§ Assignment
The answer must be an exact reprint of the lines from the one with "Given: Click the STATUS column header" through the final line of the data, with no pictures included.
"""
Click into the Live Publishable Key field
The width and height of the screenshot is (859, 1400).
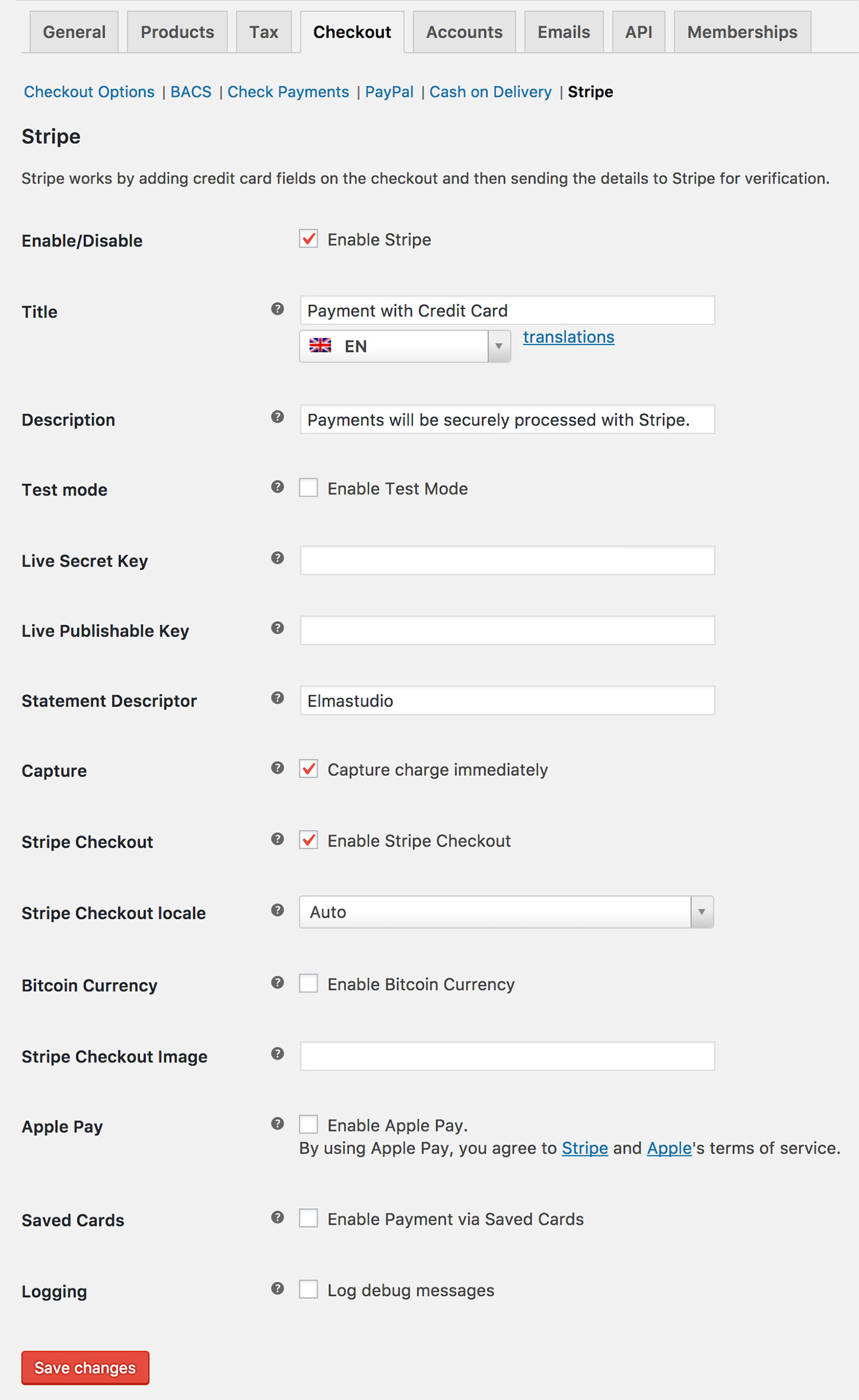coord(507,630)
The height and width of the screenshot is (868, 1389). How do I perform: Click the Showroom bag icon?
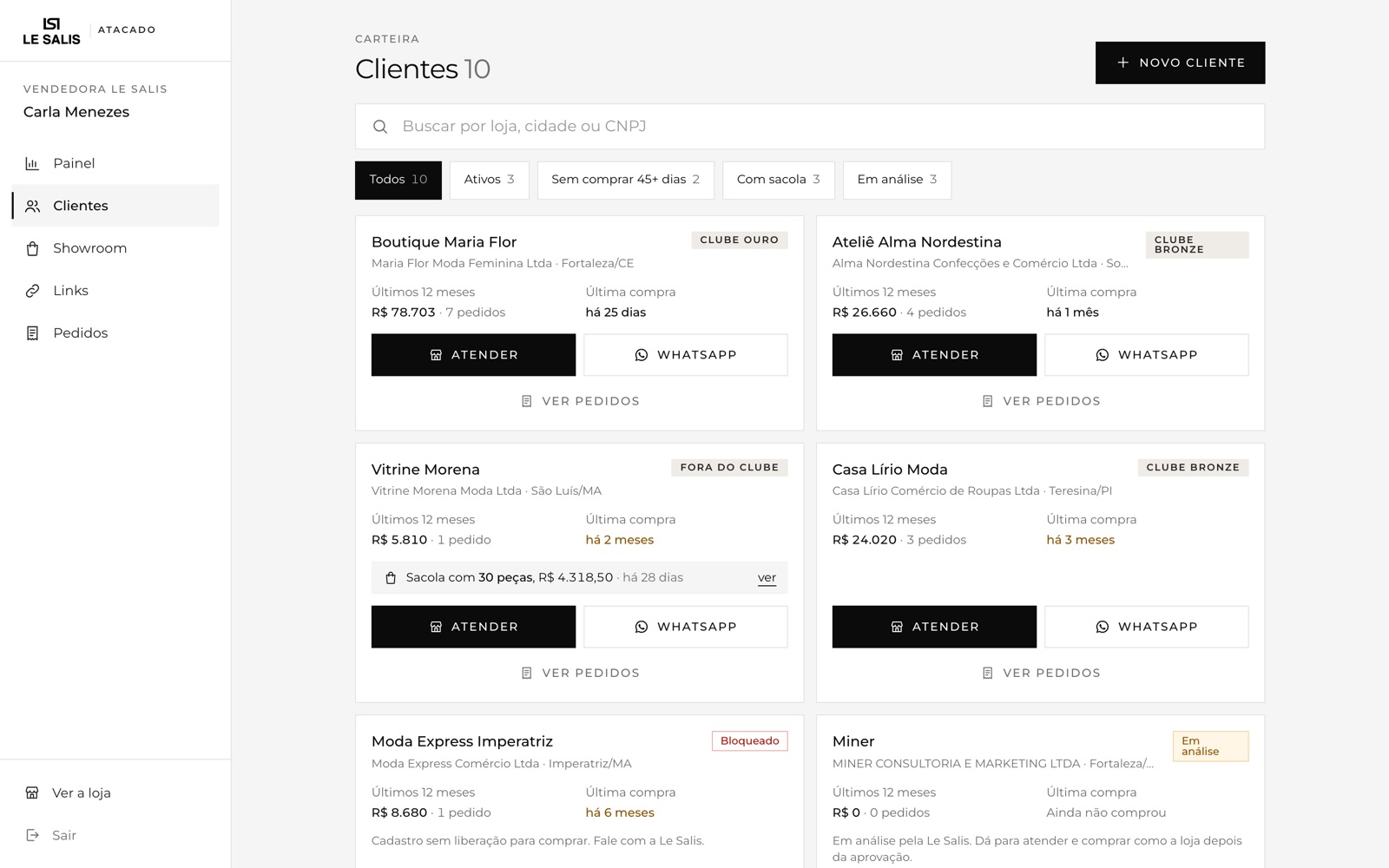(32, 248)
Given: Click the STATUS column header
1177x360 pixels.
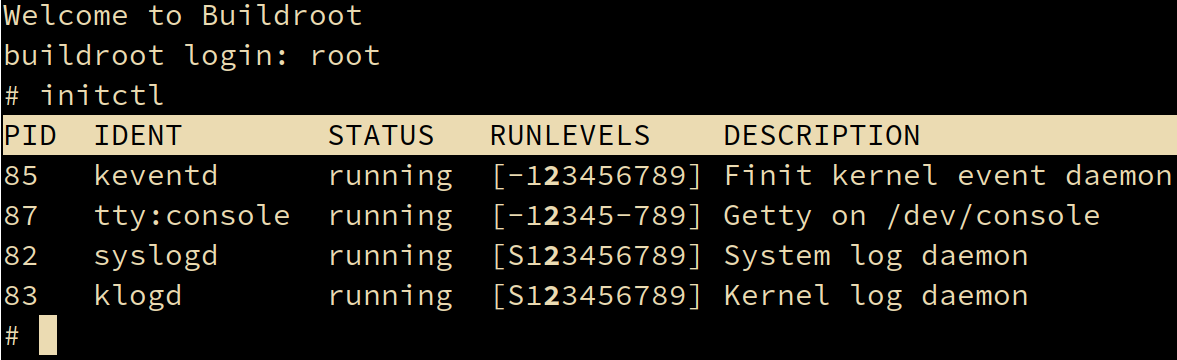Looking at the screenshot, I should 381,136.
"""
§ Result of the exercise
Given: Click the STATUS column header
1177x360 pixels.
Looking at the screenshot, I should 381,136.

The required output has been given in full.